アメリカの物価や金融政策に関するニュースには、かなりの頻度で登場する米連邦準備制度理事会(FRB=Federal Reserve Board of Governors)。
アメリカの中央銀行である連邦準備制度の最高機関であり、金融政策の決定、および全米12地区の連邦準備銀行を統括する組織だ。任期14年の理事7名で構成され、その理事から4年の任期で議長・副議長が任命される。
大統領に対して強い独立性を保持しており、また世界経済に対する影響力も極めて大きいため、議長の言動は常に注目を集めている。
そんなFRBの現在の議長、ジェローム・パウエル氏の任期が2026年5月15日であることから、後任人事を巡る動きが目立ってきた。
というわけで三井住友DSアセットマネジメント チーフマーケットストラテジスト・市川雅浩 氏から、FRB議長の指名に関するリポートが届いたので概要をお伝えする。
トランプ氏はFRB次期議長の早期指名を示唆、米紙WSJは有力候補として2人の名前を報じた
トランプ米大統領は6月6日、米連邦準備制度理事会(FRB)の次期議長について「すぐに明らかになる」と発言。市場では、パウエル議長の任期(2026年5月)前に、後任の指名が行われる可能性があるとの思惑が広がった。
その後、トランプ氏は25日に、FRBの次期議長は「3、4人の候補者がいる」と述べ、ベッセント米財務長官も27日に、トランプ氏が10月か11月に後任を指名する可能性があるとの見方を示した。

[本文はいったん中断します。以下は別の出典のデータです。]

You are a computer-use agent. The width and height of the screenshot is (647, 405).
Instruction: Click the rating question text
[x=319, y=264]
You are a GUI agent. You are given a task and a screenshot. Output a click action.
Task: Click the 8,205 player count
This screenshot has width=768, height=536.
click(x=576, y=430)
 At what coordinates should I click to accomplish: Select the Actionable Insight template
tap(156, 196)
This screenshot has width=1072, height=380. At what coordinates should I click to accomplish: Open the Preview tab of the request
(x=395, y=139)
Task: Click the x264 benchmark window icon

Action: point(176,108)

こうしたなか、米紙ウォール・ストリート・ジャーナルは日本時間の6月26日、トランプ氏が次期議長の後任について、早期の選定と指名発表を検討していると報じ、また同じく日本時間の7月9日には、パウエル議長の後任として、元FRB理事のケビン・ウォーシュ氏と、米国家経済会議(NEC)委員長のケビン・ハセット氏の名前を報じている。そこで、この2名の経歴を簡単にみていきたい。
■ウォーシュ氏はタカ派の元FRB理事、ハセット氏は前トランプ政権で減税を推進の現NEC委員長
ウォーシュ氏は、2002年2月に米モルガン・スタンレー・アンド・カンパニーの副社長兼執行役員を退任し、ジョージ・W・ブッシュ大統領の行政チームに加わった。

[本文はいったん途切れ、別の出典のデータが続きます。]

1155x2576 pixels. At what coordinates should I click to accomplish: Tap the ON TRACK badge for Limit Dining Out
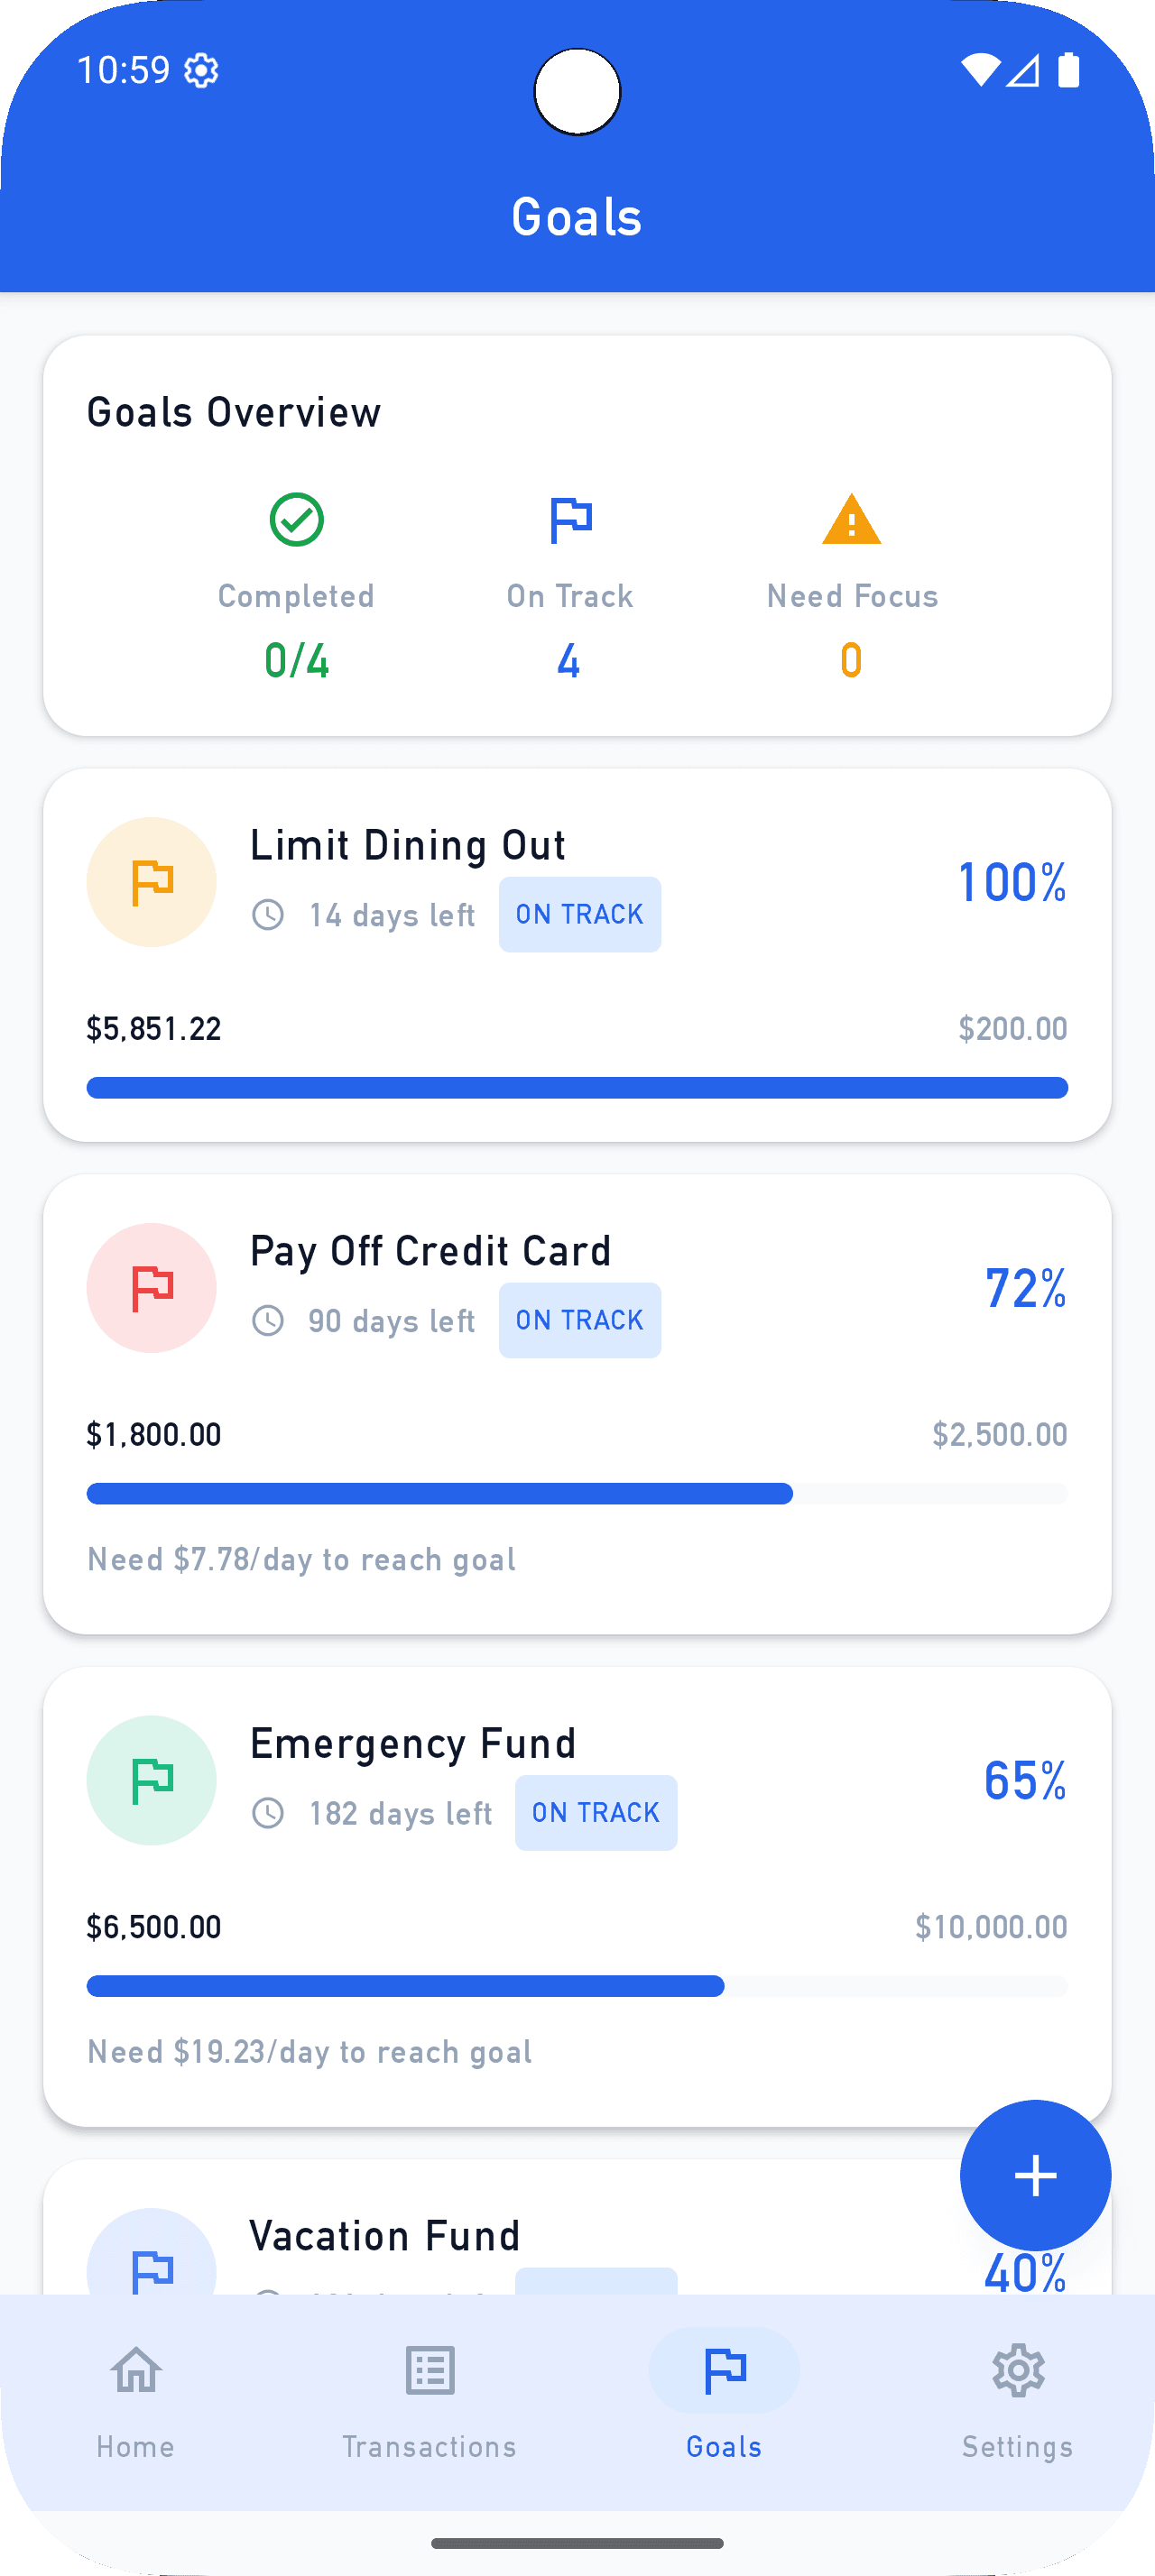(580, 914)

その後、2006年2月から2011年3月までFRBの理事を務め、政策スタンスはタカ派とされていた。ウォーシュ氏は、スタンフォード大学の出身で、同大学のフーバー研究所の特別客員研究員などを務めている。
ハセット氏は経済学者で、2017年から2019年まで、第1次トランプ政権で経済諮問委員会(CEA)の委員長を務め、大型減税を推進した。
CEA委員長就任前は、保守系シンクタンクのアメリカン・エンタープライズ政策研究所(AEI)に所属し、FRBのエコノミストとしての経歴も有している。2019年からは、スタンフォード大学フーバー研究所のブレント・R・ニクラス経済学特別研究員を務めていた。
■早期指名はFRBの信任に影響、そもそも政策変更はFOMCメンバーの投票のみにより決まるもの
パウエル議長の任期は2026年5月であることを踏まえると、通常であれば2026年の年初頃が後任の指名時期になると考えられるが、トランプ氏はかねてより、利下げの要求に応じないパウエル議長に不満を表明しており、実際に異例の早期指名ということも想定できる。
トランプ氏には、自身の考えに近い人物を早期に指名し、将来の利下げを市場に織り込ませる狙いがあるように思われる。
ただ、早期指名自体が市場のFRBに対する信任に影響を及ぼす恐れがあり、候補者が誰であれ、指名承諾は難しい判断になると推測できる。
なお、トランプ米政権は、クグラー理事(任期は2026年1月)の後任に、議長候補を選ぶことも検討しているようだが、そもそも政策変更は、当然ながら大統領の意向ではなく、雇用や物価情勢をもとに判断され、米連邦公開市場委員会(FOMC)で投票権を持つメンバーの投票で決定される(図表1、2)。